On initial investigation it appears that this plan had worked; and it did. Quite clearly we can see happy songs having high valence and energy where sadder songs have lower values of these properties. There is a bit of cross over which is fine but there are quite a few songs that are in the 'wrong' area. I investigated a few of the outliers and had found quite a majority of these songs were not really meant for the playlist I found them in.
I understood that using user-generated data could be unreliable but it was much more reliable than a computer doing it as people can detect emotion better than computers. Since I had used playlist generated by people we could rely on the data to quite an extent.
Python Code
Here are some quick examples of how I did the things mentioned in this article.
Getting Tags of MP3s
This code gets ID3 tags from MP3 files. To get mutagen, execute the command 'pip install mutagen' in a terminal/cmd.
from mutagen.id3 import ID3
from mutagen.mp3 import MP3
song_location = 'song.mp3'
audio = ID3(song_location)
title = audio['TIT2'].text[0]
artist = audio['TPE1'].text[0]
album = audio['TALB'].text[0]
Tags to Spotify ID
This code will search Spotify for the title and artist and return the closest Spotify ID. Note this will not always be 100% correct but Spotify has a large library of songs.
import spotipy
from spotipy.oauth2 import SpotifyClientCredentials
# Make your own Spotify app at https://beta.developer.spotify.com/dashboard/applications
client_id = ''
client_secret = ''
title = 'Clocks'
artist = 'Coldplay'
client_credentials_manager = SpotifyClientCredentials(client_id=client_id, client_secret=client_secret)
sp = spotipy.Spotify(client_credentials_manager=client_credentials_manager)
sp.trace=False
search_querry = title + ' ' + artist
result = sp.search(search_querry)
for i in result['tracks']['items']:
# Find a songh that matches title and artist
if (i['artists'][0]['name'] == artist) and (i['name'] == title):
print (i['uri'])
break
else:
try:
# Just take the first song returned by the search (might be named differently)
print (result['tracks']['items'][0]['uri'])
except:
# No results for artist and title
print ("Cannot Find URI")
This example will return "spotify:track:0BCPKOYdS2jbQ8iyB56Zns" regarding you have provided a client_id and client_secret. This URI/ID relates to Clocks by Coldplay in Spotify's database.
Getting Audio Data
In the project I gathered audio data in blocks of 50; this example will only demonstrate one URI at a time. To get data of many songs at once pass a list of URI's to sp.audio_features().
import spotipy
from spotipy.oauth2 import SpotifyClientCredentials
# Make your own Spotify app at https://beta.developer.spotify.com/dashboard/applications
client_id = ''
client_secret = ''
uri = 'spotify:track:0BCPKOYdS2jbQ8iyB56Zns'
client_credentials_manager = SpotifyClientCredentials(client_id=client_id, client_secret=client_secret)
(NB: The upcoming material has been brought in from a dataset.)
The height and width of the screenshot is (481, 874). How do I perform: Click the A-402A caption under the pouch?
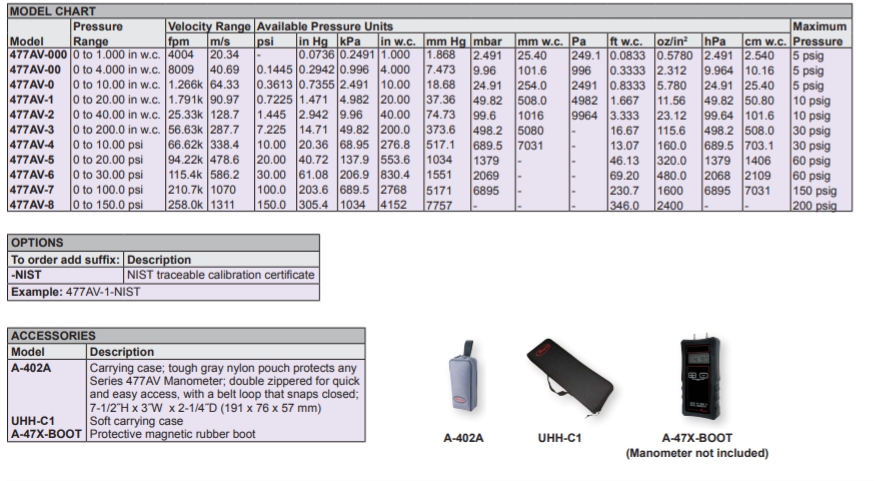point(465,439)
sp = spotipy.Spotify(client_credentials_manager=client_credentials_manager)
sp.trace=False
features = sp.audio_features(uri)
print ('Energy:', features[0]['energy'])
print ('Calence:', features[0]['valence'])
This example should return: Energy: 0.749, Valence: 0.261
Conclusion
Using this data, I had created a Support Vector Machine with scikit-learn which then allowed us to provide a valence and energy value and be given a tag either as HAPPY or SAD back. Different playlists could have been provided to this project to make a different area of moods on the plane to give more variation in the moods returned.
In my opinion, this method worked quite well and was successful for our final project as it was able to detect emotion with high confidence. The method to compare valence and energy was later changed to scikit-learn's K Nearest Neighbours classifier on request of another student (their time delay).